Cette vision a profondément influencé toute une génération de paysagistes contemporains et a préfiguré l’essor du jardin écologique actuel.
Conseils pratiques inspirés par Gilles Clément
Comment appliquer la philosophie de ce grand jardinier chez vous ? Voici quelques pistes pour transformer votre coin de verdure :
- Observez avant d’agir : Ne vous précipitez pas pour tout arracher. Attendez de voir quelles plantes apparaissent spontanément. Elles sont souvent les mieux adaptées à votre sol.

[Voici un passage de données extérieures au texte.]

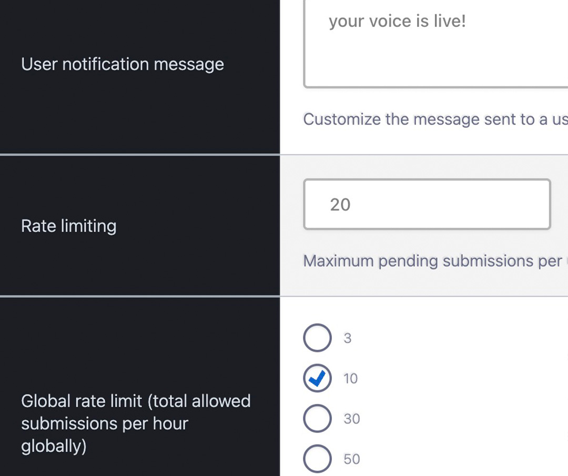Choose the 30 per hour radio option
The height and width of the screenshot is (476, 568).
317,419
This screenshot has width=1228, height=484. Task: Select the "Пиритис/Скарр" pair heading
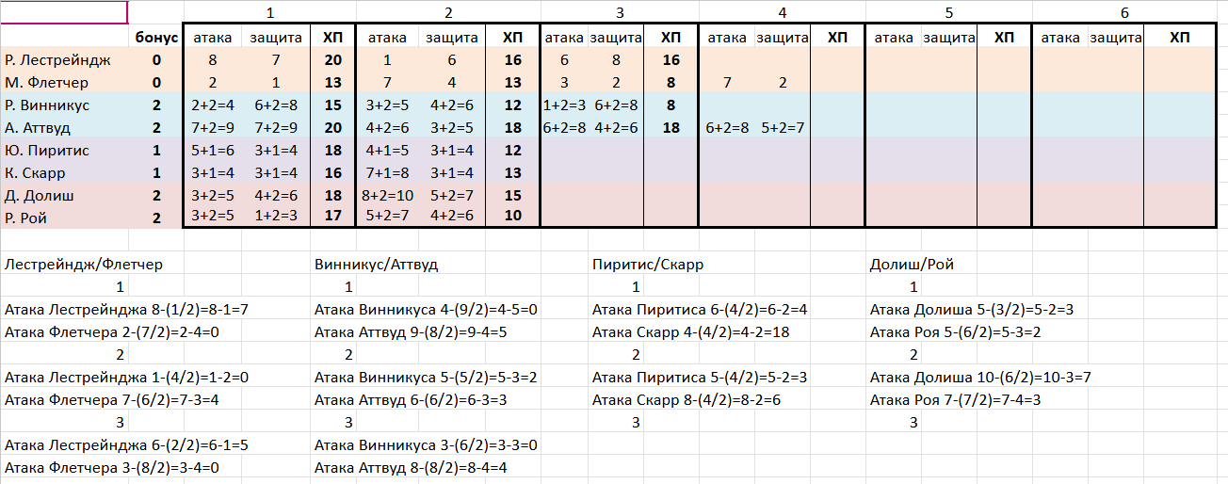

- Laissez des zones de friche : Gardez un coin du jardin où vous n’intervenez jamais (ni tonte, ni taille). C’est là que les insectes, les hérissons et les oiseaux trouveront refuge (votre propre « Tiers-Paysage »).
- Accompagnez plutôt que de contrôler : Si une plante se plaît à un endroit, laissez-la faire. Détournez votre chemin plutôt que de la couper.
- Réduisez l’entretien : Acceptez que le jardin change d’aspect en hiver. Les tiges sèches et les feuilles mortes nourrissent le sol et protègent la vie microscopique.
Conclusion
Gilles Clément n’est pas seulement un paysagiste ; c’est un penseur qui a réconcilié l’homme avec la dynamique naturelle. En nous apprenant à « jardiner le monde » avec humilité, il nous offre une clé précieuse pour l’avenir : la compréhension que notre survie dépend de notre capacité à coopérer avec le vivant, plutôt qu’à tenter de le dominer.
Son héritage est simple mais puissant : regarder une friche et y voir non pas un vide, mais une promesse de vie.